- Born: 1941 (age 84–85) Brooklyn, New York City, U.S.
- Education: Merce Cunningham
- Occupation: Choreographer
- Known for: Performance art, Choreography, Dancing, 9 Evenings: Theatre and Engineering
- Movement: Postmodern dance, Judson Dance Theater, Minimalism. Postmodernism

= Deborah Hay =

American choreographer (born 1941)

Deborah Hay (born 1941) is an American choreographer, dancer, dance theorist, and author working in the field of experimental postmodern dance. She is one of the original founders of the Judson Dance Theater. Hay's signature slow and minimal dance style was informed by a trip to Japan while touring with Merce Cunningham's company in 1964. In Japan she encountered Noh (aka nô) theatre and soon incorporated nô's extreme slowness, minimalism and suspension into her post-Cunningham choreography. Sometimes she also imposed stressful conditions on the dancers, as with her "Solo" group dance that was presentation at 9 Evenings: Theatre and Engineering.

==Judson Memorial Church==
In the 1960s, Hay moved to Downtown Manhattan, where she trained with Merce Cunningham and Mia Slavenska. She became part of the collective of dancers, composers, and visual artists who performed happenings and minimalist dance performances at the Judson Memorial Church and became known as the Judson Dance Theater. Hay regularly collaborated with Steve Paxton, Robert Rauschenberg and her husband Alex Hay on choreographic methods. She and these experimentalists rejected the confines of modern dance practice and theory and helped invent the precepts of postmodern dance within the context of intermedia and minimalism.

==Bell Labs==
In October 1966, Hay (along with other artists) worked with Bell Labs computer experts in collaborative performances that led to 9 Evenings: Theatre and Engineering. This Bell Lab collaboration also led to the creation of a seminal piece of computer art that involved Hay: Ken Knowlton and Leon Harmon's "Studies in Perception #1". It is an image of Hay, reclining nude, that used typographic symbols for halftone densities to portray her body. This image of Hay was printed in The New York Times on October 11, 1967, and exhibited at one of the earliest computer art exhibitions, The Machine as Seen at the End of the Mechanical Age, held at the Museum of Modern Art in New York City from November 25, 1968, through February 9, 1969.

== 1970s–1980s ==
In 1970, Hay left New York City to live in northern Vermont where she created ten Circle Dances that were performed on ten consecutive nights. No audience was present. In Vermont, Hay began her reflection about her choreographic method: the making of contemporary dance and how such dance ideas can be presented and preserved.

▶ [DATASET CONTENT]:

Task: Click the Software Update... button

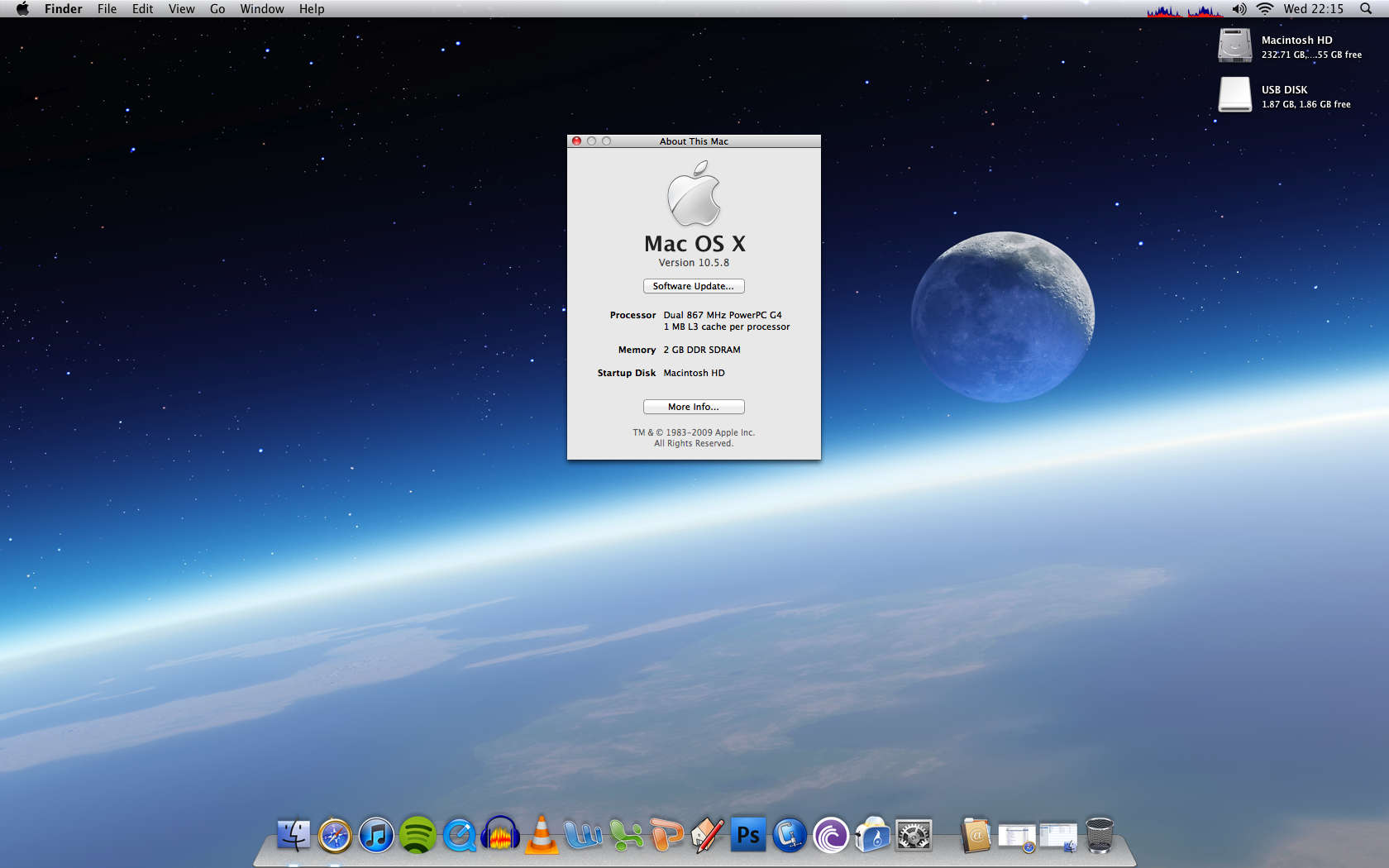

▶ [REQUIRED WORK]:
• a. According to the article on Deborah Hay, on what date did The New York Times print the computer image of her?
• b. Pick up the article on Deborah Hay after its final sentence and write the next part.

▶ [SOLVED PROBLEMS]:
• a. October 11, 1967.

• b.
Her first book from 1975, Moving Through the Universe in Bare Feet (Ohio University Press), explains Hay's resulting memory/concept mode of choreographic creation/recording. In it, Hay emphasizes conceptual art narratives underlining the minimal choreographic process of her dance creation.

In 1976, Hay moved from Vermont to Austin, Texas, where she began developing a set of choreographic practices she called playing awake. This choreographic method engaged with the movement of untrained performers. While developing the choreography for these dances, Hay instituted untrained group workshops in Austin and New York City. These workshops culminated in public performances in 1977 and thereafter. From these untrained group workshops, Hay, throughout the 1980s, created choreography for both trained and untrained groups while also making solo dances that used her signature Noh-inspired slow style. In the 1980s, her choreographic style began to take on characteristics of Tai chi-like slow flows.

== 1990s–2000s ==
In 1994, Hay's second book, Lamb at the Altar: The Story of a Dance (Duke University Press), documents the unique creative process that defined these playing awake works.

In the late-1990s, Hay focused on performing solo dances based on her playing awake experimental choreographic method: such as "The Man Who Grew Common in Wisdom", "Voilà", "The Other Side of O", "Fire", "Boom Boom Boom", "Music", "Beauty" and "The Ridge, Room". Hay performed these and other solo dances around the world in the 1990s.

My Body, The Buddhist, her third book, was published by Wesleyan University Press in 2000. It contains her reflections on her interest in Buddhism and the big lessons she learned by paying close attention to her body while it was dancing.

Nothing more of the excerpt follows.